» Exercise brief
In the listing below, the lines from the first through the one with "Click the Μέγεθος magnitude value 5.5" are to be copied word for word.

» Given entries
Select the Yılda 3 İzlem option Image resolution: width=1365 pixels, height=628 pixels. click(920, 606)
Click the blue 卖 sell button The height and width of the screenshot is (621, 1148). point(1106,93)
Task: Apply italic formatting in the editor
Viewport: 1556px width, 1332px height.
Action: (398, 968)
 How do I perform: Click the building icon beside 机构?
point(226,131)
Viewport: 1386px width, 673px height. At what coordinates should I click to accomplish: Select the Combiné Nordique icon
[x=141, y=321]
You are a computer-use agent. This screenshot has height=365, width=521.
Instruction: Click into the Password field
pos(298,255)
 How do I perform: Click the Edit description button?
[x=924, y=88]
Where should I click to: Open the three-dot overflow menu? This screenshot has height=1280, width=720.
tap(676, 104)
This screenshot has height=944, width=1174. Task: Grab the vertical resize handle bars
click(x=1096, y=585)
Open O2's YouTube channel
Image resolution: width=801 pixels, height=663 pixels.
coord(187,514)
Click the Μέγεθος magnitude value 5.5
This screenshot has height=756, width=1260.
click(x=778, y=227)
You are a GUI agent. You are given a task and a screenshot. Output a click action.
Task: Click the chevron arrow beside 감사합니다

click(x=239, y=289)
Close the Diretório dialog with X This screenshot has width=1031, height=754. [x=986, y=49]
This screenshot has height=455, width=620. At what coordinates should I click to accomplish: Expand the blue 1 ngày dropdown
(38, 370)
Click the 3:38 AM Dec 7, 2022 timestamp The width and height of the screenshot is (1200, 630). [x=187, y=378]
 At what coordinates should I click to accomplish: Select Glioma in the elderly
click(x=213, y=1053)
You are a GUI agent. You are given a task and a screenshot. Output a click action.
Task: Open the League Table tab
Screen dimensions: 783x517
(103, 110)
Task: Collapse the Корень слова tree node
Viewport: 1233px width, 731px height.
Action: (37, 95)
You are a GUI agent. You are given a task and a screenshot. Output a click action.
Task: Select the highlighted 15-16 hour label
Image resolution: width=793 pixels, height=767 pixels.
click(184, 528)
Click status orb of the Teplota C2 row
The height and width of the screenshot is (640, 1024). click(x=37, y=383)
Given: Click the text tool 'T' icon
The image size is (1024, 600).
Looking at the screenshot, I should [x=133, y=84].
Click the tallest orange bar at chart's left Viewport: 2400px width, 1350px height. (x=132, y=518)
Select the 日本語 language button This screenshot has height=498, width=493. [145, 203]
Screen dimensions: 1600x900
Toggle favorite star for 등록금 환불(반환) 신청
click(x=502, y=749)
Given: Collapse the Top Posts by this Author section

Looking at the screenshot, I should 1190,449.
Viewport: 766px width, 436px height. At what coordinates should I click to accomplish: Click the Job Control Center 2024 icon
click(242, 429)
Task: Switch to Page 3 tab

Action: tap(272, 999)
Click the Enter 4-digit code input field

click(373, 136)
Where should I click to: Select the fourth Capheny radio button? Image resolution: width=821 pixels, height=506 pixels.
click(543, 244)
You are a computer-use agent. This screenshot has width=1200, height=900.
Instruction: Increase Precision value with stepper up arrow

» Answer section
Select the Yılda 3 İzlem option Image resolution: width=1365 pixels, height=628 pixels. click(920, 606)
Click the blue 卖 sell button The height and width of the screenshot is (621, 1148). point(1106,93)
Task: Apply italic formatting in the editor
Viewport: 1556px width, 1332px height.
Action: (398, 968)
 How do I perform: Click the building icon beside 机构?
point(226,131)
Viewport: 1386px width, 673px height. At what coordinates should I click to accomplish: Select the Combiné Nordique icon
[x=141, y=321]
You are a computer-use agent. This screenshot has height=365, width=521.
Instruction: Click into the Password field
pos(298,255)
 How do I perform: Click the Edit description button?
[x=924, y=88]
Where should I click to: Open the three-dot overflow menu? This screenshot has height=1280, width=720.
tap(676, 104)
This screenshot has height=944, width=1174. Task: Grab the vertical resize handle bars
click(x=1096, y=585)
Open O2's YouTube channel
Image resolution: width=801 pixels, height=663 pixels.
coord(187,514)
Click the Μέγεθος magnitude value 5.5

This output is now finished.